He had expressed interest in trying to get as many of Phil (Collins)’s people involved as possible. Chester Thompson lives in Nashville, so he’s right there [where the album is being largely recorded] and available, and everyone is totally willing to work on things. There is no “star status” or any of that kind of stuff with these people. So, it was only the matter of a phone call to get Daryl [Stuermer], Chester [Thompson], Leland [Sklar] and Luis [Conte] involved, and they all seemed to have a real good time doing it.

  It’s hard to do, because as Executive Producer he’s got money questions and personnel questions and he’s looking at the long-term project. As Producer, I’m just looking at whatever we are doing right then and there. So, sometimes I need to reel him in and keep him in the moment.

Most artists when they get into the studio, they see the possibilities being limitless. So, their imaginations run wild, which is great, but you’ve got to keep your imagination channeled into whatever you are doing at that moment or you won’t get the best performance.
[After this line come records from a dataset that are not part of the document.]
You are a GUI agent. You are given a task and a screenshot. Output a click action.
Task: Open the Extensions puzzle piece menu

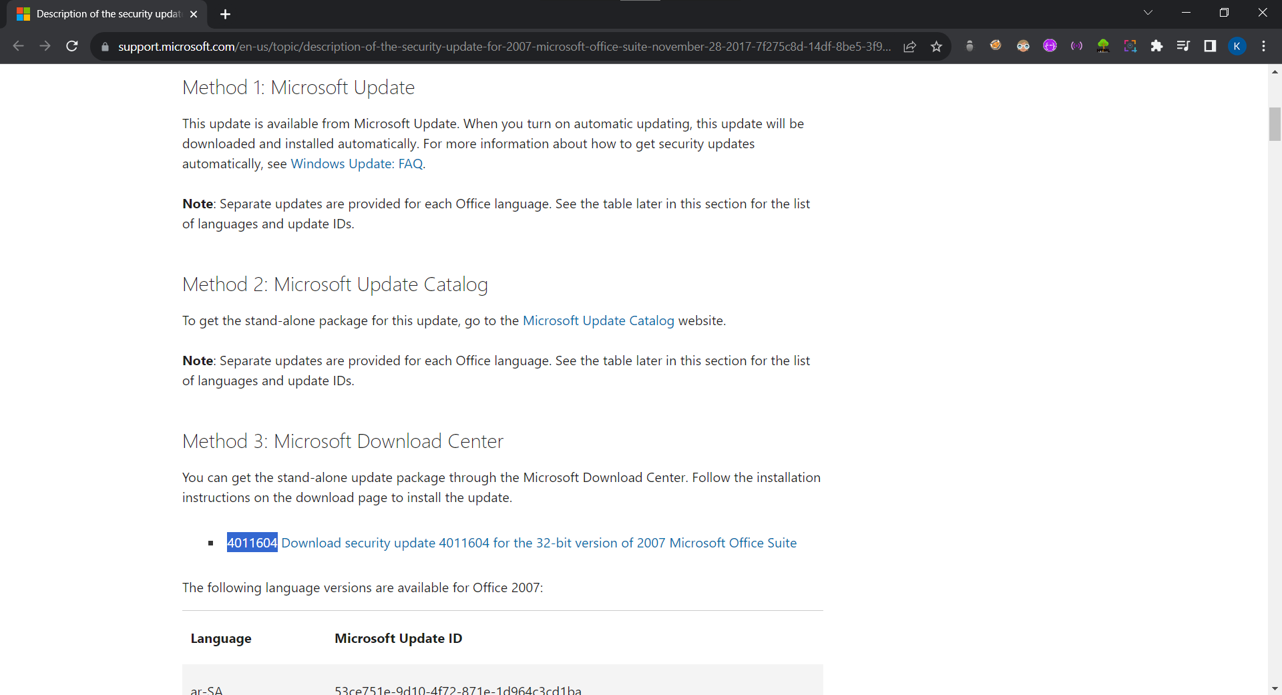point(1156,46)
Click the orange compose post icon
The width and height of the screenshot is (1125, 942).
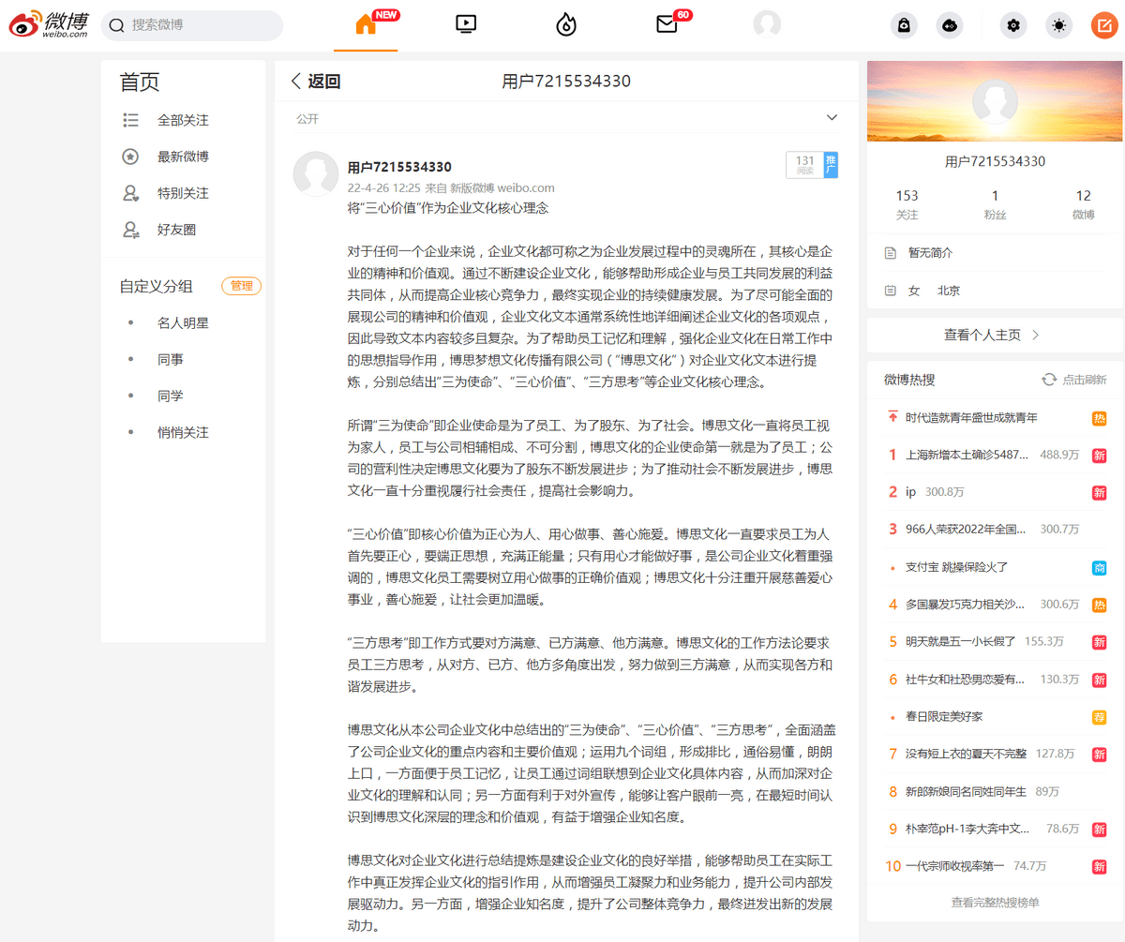point(1104,25)
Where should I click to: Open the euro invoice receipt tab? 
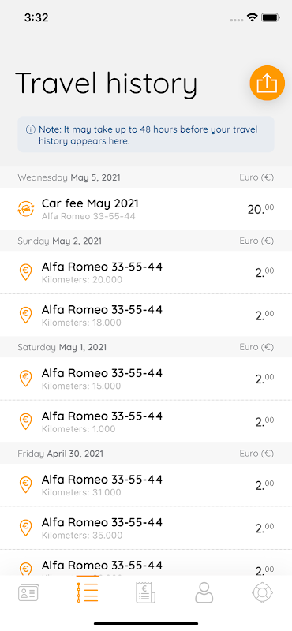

If he’s out there singing and thinking about 15 other things, the vocal won’t be as good as it can be. Part of my job as the Producer is to keep the artist focused. I want them on the same wave length. In my role, I need to make the artist feel comfortable and safe, which is a real tricky art form, because there are some guys whose specialty, is just that. They are personality producers… they make the artist feel loved and secure…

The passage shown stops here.